Suivent ensuite quatre articles qui proposent d'analyser plus en détail les recueils et les romans. Marie-Jeanne Verny revient à la source et montre comment le premier ouvrage, Qualques nòvas d'endacòm mai, contient déjà tous les éléments qui rendront plus tard l'écriture de Vernet unique. Hétérogénéité des genres, diversité des tonalités et variété des modes narratifs : dès le début, tout ce qui caractérisera l'œuvre future est déjà en germe dans un recueil qui a profondément marqué son époque. Franck Bardou s'attarde sur le deuxième recueil, Miraus escurs, proposant une étude de six nouvelles en particulier qui révèlent toute la richesse de la prose vernetienne : il y montre comment l’auteur excelle dans l'art de la concision. Ce faisant, Bardou établit des comparaisons pertinentes avec le haïku japonais et des écrits occitans tels que Casaus perduts de Manciet ou Temps perduts de Labatut. Jean-Claude Forêt analyse ce qu'il appelle « la trilogie infernale de Florian Vernet », à savoir les romans dystopiques J@rdinsdelasdelícias.com, La Nau dels fòls et Cachavièlha psicomotritz. Dans son étude, Forêt souligne l'importance de l'humour noir et met en évidence la machine narrative déjantée qui tourne à plein régime au cœur de ces textes et les relie entre eux. Entre roman picaresque, science-fiction et comédie sociale, la trilogie ouvre de nouveaux horizons tout en explorant des thèmes déjà présents dans les nouvelles. Enfin, Sarah Laurent-Zurawczak développe une réflexion qui permet de se repérer dans le labyrinthe du dernier recueil, Anamorfòsis. Une réflexion en trois parties qui étudie la représentation des relations amoureuses (amours complexes, voire impossibles), le thème de l'absurdité de la vie (une véritable vanité baroque) et la figure de l'écrivain lui-même dans sa quête créative.

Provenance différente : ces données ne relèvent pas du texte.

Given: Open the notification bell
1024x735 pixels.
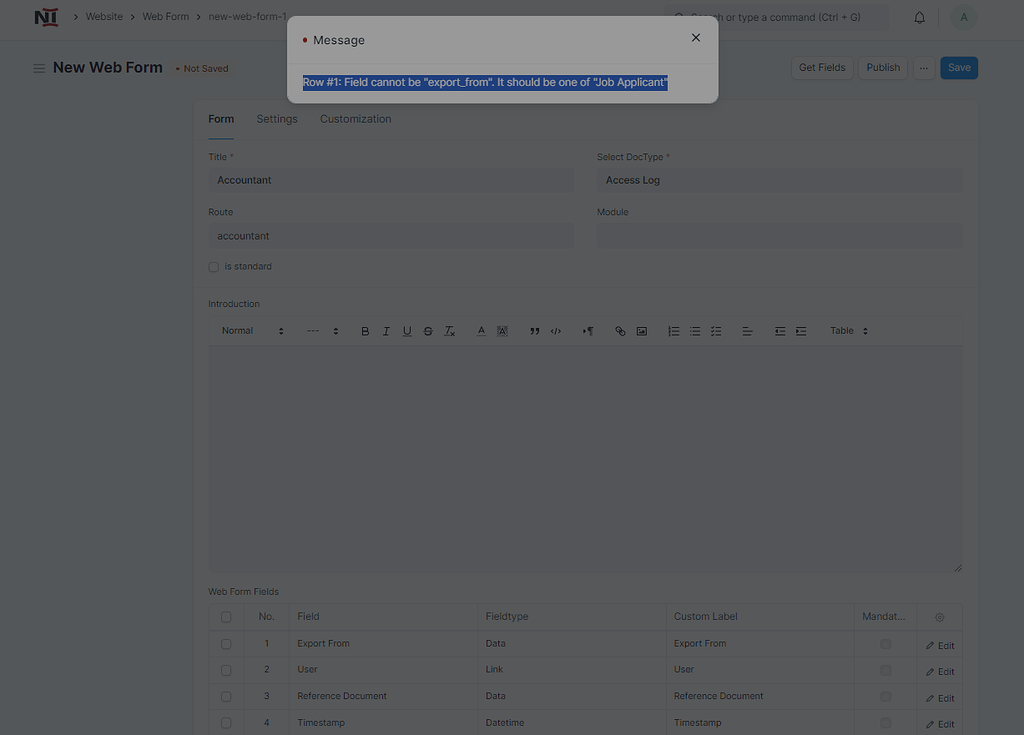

Si Vernet est surtout connu comme prosateur (nouvelles et romans), il ne faut pas oublier les autres genres qu'il a explorés en parallèle, notamment le théâtre et la littérature dite « de jeunesse ». C'est pourquoi notre dossier comprend une section consacrée aux « multiples chemins » de son écriture. Vous trouverez tout d'abord un article de Sylvan Chabaud sur Tres pèças [Trois pièces], créées en 1977 à Toulon et aujourd'hui conservées au Cirdòc – Institut occitan de culture. Cette écriture dramatique est très intéressante et mérite d'être lue, mieux connue et étudiée, voire rejouée ? (Nous faisons ici appel aux troupes professionnelles !). Le théâtre de Vernet, lié au travail du Centre dramatique occitan d'André Neyton, est très ancré dans son époque (marquée par les luttes émancipatrices des années 1970). L’auteur preuve d'une réelle conscience de la mise en scène, du rythme dramatique et des effets théâtraux (en ce sens, il ne s'agit en aucun cas d'un théâtre de fauteuil). C'est, en fin de compte, une caractéristique de l'écriture de Florian Vernet que l'on retrouve, à un autre niveau, dans ses récits : le désir de proposer une narration qui se prête facilement à la parole active, à la « représentation » (par l'acteur ou le conteur). Claire Torreilles revient ainsi sur les contes destinés aux enfants et leur exploitation pédagogique concrète, soulignant une fois de plus l'importance de la transmission, non seulement des récits et du langage, mais surtout de la profonde liberté de « l'esprit d’enfance ». Dans l'annexe, nous trouvons des éléments didactiques qui seront d'une grande aide pour les enseignants qui souhaitent travailler en classe avec les contes de Vernet.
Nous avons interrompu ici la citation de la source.